Das Wohngebäude unmittelbar am Bestand nimmt im Erdgeschoss eine Stellplatzgarage und im Kellergeschoss die Abstellräume für das gesamte Quartier auf, wodurch die Insel autofrei gehalten wird. Die erforderlichen Fahrradstellplätze werden an mehreren Stellen innerhalb des Quartiers nachgewiesen. Die Umplatzierung der bestehenden Silos soll als historisches Erkennungszeichen die zusätzlich entlang der Bahn angeordneten Stellplätze mit dem Quartier verbinden.


Während der Bereich rund um den Bestand mit seiner öffentlichen Nutzung in großen Teilen befestigt sein wird, soll der an die Wohnungen angrenzende, westliche Planungsumgriff einen grünen Übergang zur angrenzenden Landschaft ausbilden. Naturnahe Wiesen grenzen bis an die Aufenthaltsbereiche rund um die Wohngebäude und bilden zum Wasser hin Zonen mit Verweilcharakter, Spiel- und Aufenthaltsmöglichkeiten aus. Ein breiter Steg verbindet die Wohninsel mit dem vorderen Quartiersteil. Für die befestigten Flächen werden die Bahnschienen und Altpflaster resilient verwendet, die Beläge sollen einen natürlichen, dörflichen Charakter erhalten.


Auf die Überschwemmungsthematik wurde mit verschiedenen Maßnahmen reagiert. Zum einen sind die FFB-Höhen der Neubauten außerhalb dem HHW von 510,50 gewählt. Zum anderen lässt die erweiterte Modellierung des Bachlaufs bei Hochwasser ein größeres Fassungsvermögen zu, zusätzlich können die Häuserumgrenzenden Freiflächen weiterhin überflutet werden. Ein kleiner Teil des verdrängten Überflutungsbereichs muss zusätzlich noch Flussaufwärts als Retentionsflächen nachgewiesen werden.

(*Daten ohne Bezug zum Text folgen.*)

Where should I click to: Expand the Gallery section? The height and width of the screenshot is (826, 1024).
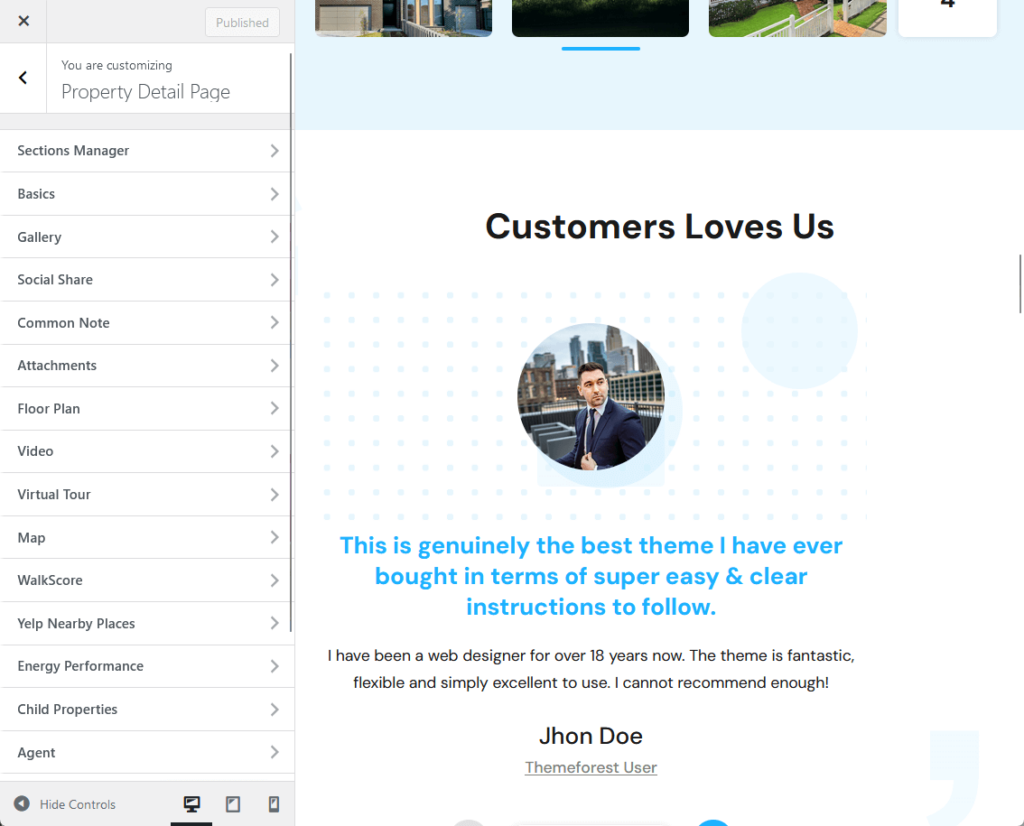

Hervorzuheben ist der nachhaltige Ansatz des Entwurfes. Neben dem sehr großzügigen Bestandserhalt und den nach Süden und Westen ausgerichteten Baukörpern in Holzbauweise, die die Möglichkeit zur Aufnahme von Photovoltaikanlagen bieten und zusammen mit der Energiezentrale eine energetische Eigenversorgung sicherstellen, wird der Grünraum im Westen mit seinem offenen Bachlauf, Retentionsflächen, Mulden und Überschwemmungsflächen zu einem naturnahen Raum, der durch Verdunstung zu einem angenehmen Klima innerhalb des Quartiers und darüber hinaus sorgen wird. Das Material und Farbkonzept ist vom Bestand und der nahen Umgebung abgeleitet und nimmt so starken Bezug auf den Ort. 

Beurteilung durch das Preisgericht

Der grundlegende städtebauliche Ansatz basiert auf einer dreigeschossigen Ortsabrundung bestehend aus dem östlichen Teil des ehemaligen Molkereigebäudes, einem längs gerichteten Ersatzbau anstelle der leer stehenden Lagerfläche entlang der Bahnlinie und einem nördlich der Ebrach orthogonal gesetzten Längsbau im Westen des Wettbewerbsumgriffs. Nach Osten wird das Ensemble vervollständigt mit einem ebenfalls nord-süd-gerichteten zweigeschossigen Baukörper sowie dem bestehenden Wohn- und Garagengebäude an der Bahnhofsstraße. Diese städtebauliche Grundkonfiguration ermöglicht nahezu allen Wohnungen einen freien Blick in die weitläufige umgebende Naturlandschaft und bietet optimalen Wohnraum am Ortsrand ohne Durchgangsverkehr. 

Die mit Balkon- und Laubengangzonen sehr tief ausgebildeten Baukörper auf der Insel werden sehr weit im Osten platziert, wodurch zum benachbarten Grundstück die Abstandsflächen nicht eingehalten werden. Das Potenzial, die Baukörper freier auf dem Areal zu positionieren, wurde nicht voll ausgeschöpft. Auch im Hinblick auf die Höhenentwicklung zum Nachbargebäude würde ein größerer Abstand gut tun.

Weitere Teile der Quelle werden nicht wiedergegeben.